WHAT THE EXERCISE ASKS → Working from the line that contains "How do I perform: Click the user" down to the last line below, repeat each line exactly.

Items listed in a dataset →
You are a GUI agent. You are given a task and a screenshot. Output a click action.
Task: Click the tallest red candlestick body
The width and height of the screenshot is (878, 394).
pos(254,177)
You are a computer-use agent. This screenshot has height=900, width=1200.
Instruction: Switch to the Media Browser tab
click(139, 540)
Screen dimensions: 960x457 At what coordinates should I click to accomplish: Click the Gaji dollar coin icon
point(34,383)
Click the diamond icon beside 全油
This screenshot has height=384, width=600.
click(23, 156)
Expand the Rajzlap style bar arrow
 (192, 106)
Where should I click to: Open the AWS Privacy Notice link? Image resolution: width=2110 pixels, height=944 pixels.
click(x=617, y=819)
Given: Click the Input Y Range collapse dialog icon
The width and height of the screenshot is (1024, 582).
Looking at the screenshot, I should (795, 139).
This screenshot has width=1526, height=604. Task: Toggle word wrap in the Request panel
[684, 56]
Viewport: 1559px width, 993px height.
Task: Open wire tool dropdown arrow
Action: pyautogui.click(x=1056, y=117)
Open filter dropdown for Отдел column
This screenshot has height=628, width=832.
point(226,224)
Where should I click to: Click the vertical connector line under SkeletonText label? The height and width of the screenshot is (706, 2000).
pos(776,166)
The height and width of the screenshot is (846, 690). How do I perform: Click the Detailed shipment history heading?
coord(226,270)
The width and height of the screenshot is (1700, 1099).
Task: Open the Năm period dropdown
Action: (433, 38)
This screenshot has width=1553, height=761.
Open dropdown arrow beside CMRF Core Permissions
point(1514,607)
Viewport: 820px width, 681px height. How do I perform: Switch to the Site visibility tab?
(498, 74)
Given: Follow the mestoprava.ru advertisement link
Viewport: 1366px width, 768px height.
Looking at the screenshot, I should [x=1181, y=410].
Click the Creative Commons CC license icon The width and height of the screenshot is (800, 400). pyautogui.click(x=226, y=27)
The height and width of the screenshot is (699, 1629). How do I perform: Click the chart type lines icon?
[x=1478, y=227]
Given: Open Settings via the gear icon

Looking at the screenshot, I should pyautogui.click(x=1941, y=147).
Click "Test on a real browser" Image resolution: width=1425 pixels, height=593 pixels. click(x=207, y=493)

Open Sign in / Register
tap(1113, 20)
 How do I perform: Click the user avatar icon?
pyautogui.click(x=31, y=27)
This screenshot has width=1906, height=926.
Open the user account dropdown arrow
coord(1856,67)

OUTPUT OF THE EXERCISE →
 How do I perform: Click the user avatar icon?
pyautogui.click(x=31, y=27)
This screenshot has width=1906, height=926.
Open the user account dropdown arrow
coord(1856,67)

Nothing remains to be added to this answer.